= Diogenianus =

Greek grammarian

Diogenianus (Διογενειανός, Διογενιανός) was a Greek grammarian from Heraclea in Pontus (or in Caria) who flourished during the reign of Hadrian (117–138). He was the author of an alphabetical lexicon, chiefly of poetical words, abridged from the great lexicon (Περὶ γλωσσῶν) of Pamphilus of Alexandria (AD 50) and other similar works. It was also known by the title Περιεργοπένητες (“Manual for those without means”). It formed the basis of the lexicon, or rather glossary, of Hesychius of Alexandria, which is described in the preface as a new edition of the work of Diogenianus.

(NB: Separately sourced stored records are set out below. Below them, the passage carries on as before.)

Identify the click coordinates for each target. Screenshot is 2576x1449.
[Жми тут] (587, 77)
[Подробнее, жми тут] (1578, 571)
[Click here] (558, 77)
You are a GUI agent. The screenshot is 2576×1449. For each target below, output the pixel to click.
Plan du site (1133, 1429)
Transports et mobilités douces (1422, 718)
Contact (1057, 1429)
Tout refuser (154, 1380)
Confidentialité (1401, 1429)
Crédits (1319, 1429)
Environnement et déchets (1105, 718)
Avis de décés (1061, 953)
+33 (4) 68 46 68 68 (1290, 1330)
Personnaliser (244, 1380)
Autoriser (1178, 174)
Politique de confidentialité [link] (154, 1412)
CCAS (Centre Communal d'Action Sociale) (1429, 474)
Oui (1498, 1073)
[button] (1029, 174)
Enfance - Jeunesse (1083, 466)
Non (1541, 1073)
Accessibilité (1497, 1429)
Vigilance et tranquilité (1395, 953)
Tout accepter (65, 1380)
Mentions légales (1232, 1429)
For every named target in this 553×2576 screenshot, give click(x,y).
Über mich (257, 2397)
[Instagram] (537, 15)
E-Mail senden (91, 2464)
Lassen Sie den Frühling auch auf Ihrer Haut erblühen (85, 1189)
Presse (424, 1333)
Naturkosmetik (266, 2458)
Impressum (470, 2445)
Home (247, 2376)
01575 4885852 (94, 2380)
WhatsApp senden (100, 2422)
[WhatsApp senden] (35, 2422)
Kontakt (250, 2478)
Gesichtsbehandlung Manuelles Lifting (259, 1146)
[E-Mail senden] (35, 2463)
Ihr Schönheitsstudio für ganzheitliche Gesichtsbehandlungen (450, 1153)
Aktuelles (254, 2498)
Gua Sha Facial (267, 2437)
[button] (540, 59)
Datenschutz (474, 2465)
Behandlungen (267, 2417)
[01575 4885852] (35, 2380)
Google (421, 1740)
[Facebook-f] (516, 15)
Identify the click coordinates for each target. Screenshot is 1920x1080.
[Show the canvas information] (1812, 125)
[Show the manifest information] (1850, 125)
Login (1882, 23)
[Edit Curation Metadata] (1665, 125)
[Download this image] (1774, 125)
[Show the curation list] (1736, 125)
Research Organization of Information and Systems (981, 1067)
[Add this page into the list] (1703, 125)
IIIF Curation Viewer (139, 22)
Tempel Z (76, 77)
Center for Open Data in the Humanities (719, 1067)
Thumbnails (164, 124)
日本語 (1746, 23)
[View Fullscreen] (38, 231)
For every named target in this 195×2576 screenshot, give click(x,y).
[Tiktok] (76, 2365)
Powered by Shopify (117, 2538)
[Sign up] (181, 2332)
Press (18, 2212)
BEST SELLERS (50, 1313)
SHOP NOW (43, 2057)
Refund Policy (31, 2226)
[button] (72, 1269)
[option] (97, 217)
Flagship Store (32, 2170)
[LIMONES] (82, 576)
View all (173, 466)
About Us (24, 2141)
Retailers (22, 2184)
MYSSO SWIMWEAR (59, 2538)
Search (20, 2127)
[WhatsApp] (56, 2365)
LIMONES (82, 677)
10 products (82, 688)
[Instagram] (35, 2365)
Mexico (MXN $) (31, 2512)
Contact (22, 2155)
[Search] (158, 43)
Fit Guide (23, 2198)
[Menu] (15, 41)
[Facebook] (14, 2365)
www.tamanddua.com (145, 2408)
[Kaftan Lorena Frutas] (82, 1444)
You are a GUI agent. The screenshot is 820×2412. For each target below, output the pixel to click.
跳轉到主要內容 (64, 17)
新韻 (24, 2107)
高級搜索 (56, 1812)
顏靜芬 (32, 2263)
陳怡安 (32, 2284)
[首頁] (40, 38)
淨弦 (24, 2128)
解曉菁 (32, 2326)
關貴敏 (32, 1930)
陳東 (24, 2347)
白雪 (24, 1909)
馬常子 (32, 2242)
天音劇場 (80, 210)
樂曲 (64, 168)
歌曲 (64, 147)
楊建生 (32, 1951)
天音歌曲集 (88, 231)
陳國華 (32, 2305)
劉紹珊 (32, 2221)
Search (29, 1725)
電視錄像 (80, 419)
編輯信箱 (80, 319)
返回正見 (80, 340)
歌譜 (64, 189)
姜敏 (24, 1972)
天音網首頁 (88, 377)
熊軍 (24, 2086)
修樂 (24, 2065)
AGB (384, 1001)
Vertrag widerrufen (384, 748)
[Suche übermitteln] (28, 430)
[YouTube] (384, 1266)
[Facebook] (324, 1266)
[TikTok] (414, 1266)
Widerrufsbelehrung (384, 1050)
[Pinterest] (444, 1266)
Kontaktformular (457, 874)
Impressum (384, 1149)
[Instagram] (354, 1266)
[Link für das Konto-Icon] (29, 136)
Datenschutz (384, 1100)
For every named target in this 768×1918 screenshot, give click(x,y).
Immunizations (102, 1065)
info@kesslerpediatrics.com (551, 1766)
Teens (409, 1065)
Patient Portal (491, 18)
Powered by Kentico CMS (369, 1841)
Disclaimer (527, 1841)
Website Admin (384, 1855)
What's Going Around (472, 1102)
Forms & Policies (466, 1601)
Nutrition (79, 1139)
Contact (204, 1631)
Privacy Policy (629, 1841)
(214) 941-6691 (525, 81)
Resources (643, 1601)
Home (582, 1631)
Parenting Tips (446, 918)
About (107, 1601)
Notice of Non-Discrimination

A collection of 776 proverbs under his name is still extant bearing the name Παροιμίαι δημώδεις ἐκ τῆς Διογενιανοῦ συναγωγῆς, probably an abridgment of the collection made by himself from his lexicon (ed. by Ernst von Leutsch and Friedrich Wilhelm Schneidewin in Paroemiographi Graeci, i. 1839). Diogenianus was also the author of an "Anthology of epigrams about rivers, lakes, cliffs, mountains and mountain ridges" (Ἐπιγραμμάτων ἀνθολόγιον περὶ ποταμῶν λιμνῶν κρηνῶν ὀρῶν ἀκρωρειῶν), a list (with map) of all the towns in the world (Συναγωγὴ καὶ πίναξ τῶν ἐν πάσῃ τῇ γῇ πόλεων)., and of a list of rivers (περὶ ποταμῶν κατὰ στοιχεῖον ἐπίτομος ἀναγραφή)

Erasmus in his Adagia (1508) attributes to Diogenianus the origins of the Latin proverb piscem natare doces (teach fish how to swim; Greek: Ἰχθὺν νήχεσθαι διδάσκεις).

Diogenianus is the first person known to have referred to the parable of The Dog in the Manger.